For those choruses truly proved
the beating heart, Christian, (anti-)Semitic, or otherwise, of the drama that unfolded
here. Taken generally, yet not unvaryingly, at quite a speed, there was fury in
them? Whose fury, though? The (Jewish) crowd’s? Ours? If the latter, then what
was our fury concerned with? Those who crucified Christ? And if so, what might
that mean on earth as well as in theology? The changing role of Bach’s choir,
after all, prompts us to consider our own relationship to it. When it sings the
chorales – here, quite beautifully, and occasionally, arrestingly, a cappella – it seems to be ‘us’, as
congregants and/or audience. We feel its pain, and/or it ours. It comments,
like a Greek Chorus; and yet, also, like that Chorus, it participates. Not for
nothing was it a crucial model, more so even than Handel’s oratorio choruses,
for Schoenberg’s children of Israel in Moses und Aron.

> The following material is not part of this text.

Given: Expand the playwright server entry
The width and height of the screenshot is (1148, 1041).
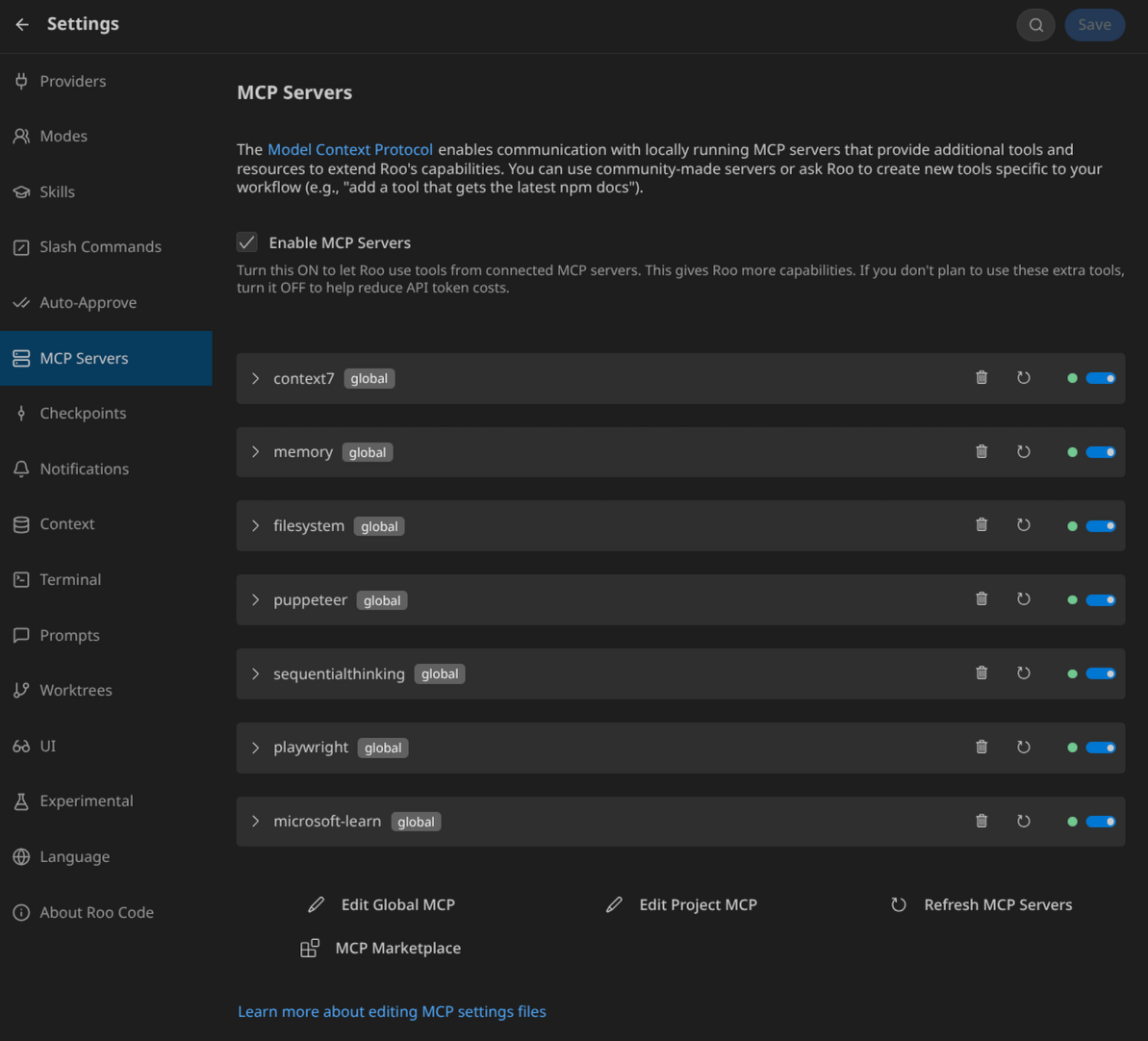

Another particular strength, I
thought, was a keen sense of soloists, almost as figures in an aural painting,
coming on stage to portray and to reflect. That is what they do in their arias
and other solos, of course, but it somehow came across both with particular
differentiation and yet also interconnection on this occasion. I am not quite
sure I can explain how or why; perhaps it was just that each of the soloists
was on fine form. Lines were clean, yet far from un-emotional. There was,
however, no attempt to impose ‘emotion’, least of all anachronistic or
otherwise inappropriate, heart-on-sleeve emotion upon the music. All manner of
approaches can work, of course, but this did – and it seemed, rightly or
wrongly, to be something of a collective decision. Much the same can be said of
the playing of the Britten Sinfonia, I think. I might sometimes have missed a
little greater warmth, especially from the strings, but my ears adjusted soon
enough, and I came to appreciate the performance very quickly for what it was,
not for what it was not. Obbligato passages were always well taken, without a
hint of narcissism. As voices seemed to emerge from the choir – even though
they did not, at least literally so, in this case – so did instruments sound
very much as if emerging from the greater instrumental collective. Guiding this
all, with a determined dramatic presence, yet also due musical collegiality, were
the wise presences of Nick Pritchard’s intelligent, finely sung Evangelist and,
of course, Layton as conductor.
This was, then, not just an
observance, insofar as a concert can or should be; it also made me think. And
all the time, I kept returning to the turbulence of that seething opening
chorus – as, I think, does Bach. Wagner himself never wrote a finer, more
complete, more troubling instance of music drama.